* _Task brief_
Below are the records; copy every line in them that holds the string "checkbox".

* _Source data_
____________________
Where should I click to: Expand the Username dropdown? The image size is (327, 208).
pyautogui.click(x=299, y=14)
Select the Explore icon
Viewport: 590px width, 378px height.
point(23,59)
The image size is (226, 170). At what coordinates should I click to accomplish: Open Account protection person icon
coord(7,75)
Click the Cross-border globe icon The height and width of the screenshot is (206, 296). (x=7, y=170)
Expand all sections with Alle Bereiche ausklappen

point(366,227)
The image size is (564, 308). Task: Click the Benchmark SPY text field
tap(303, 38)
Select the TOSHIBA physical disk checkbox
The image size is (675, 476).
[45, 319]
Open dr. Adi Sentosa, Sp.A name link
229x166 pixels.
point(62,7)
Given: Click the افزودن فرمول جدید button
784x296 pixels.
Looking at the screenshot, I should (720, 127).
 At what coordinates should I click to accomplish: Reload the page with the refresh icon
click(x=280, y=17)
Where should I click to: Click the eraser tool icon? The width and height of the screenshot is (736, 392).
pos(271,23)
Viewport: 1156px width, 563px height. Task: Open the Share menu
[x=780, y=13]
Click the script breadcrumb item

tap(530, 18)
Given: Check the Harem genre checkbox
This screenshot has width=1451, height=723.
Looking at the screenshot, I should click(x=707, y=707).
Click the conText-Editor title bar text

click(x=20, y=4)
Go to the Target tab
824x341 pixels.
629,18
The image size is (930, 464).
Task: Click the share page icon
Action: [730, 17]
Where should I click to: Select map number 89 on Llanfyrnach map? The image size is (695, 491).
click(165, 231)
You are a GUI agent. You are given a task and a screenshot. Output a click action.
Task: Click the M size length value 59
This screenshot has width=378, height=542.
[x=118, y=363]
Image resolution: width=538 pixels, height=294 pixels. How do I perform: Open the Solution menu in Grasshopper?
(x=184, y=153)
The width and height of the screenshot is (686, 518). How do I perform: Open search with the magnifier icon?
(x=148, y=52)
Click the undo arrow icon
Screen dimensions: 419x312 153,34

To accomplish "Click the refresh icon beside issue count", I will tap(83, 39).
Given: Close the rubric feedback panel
____________________
* _Task solution_
Select the TOSHIBA physical disk checkbox
Given: Check the Harem genre checkbox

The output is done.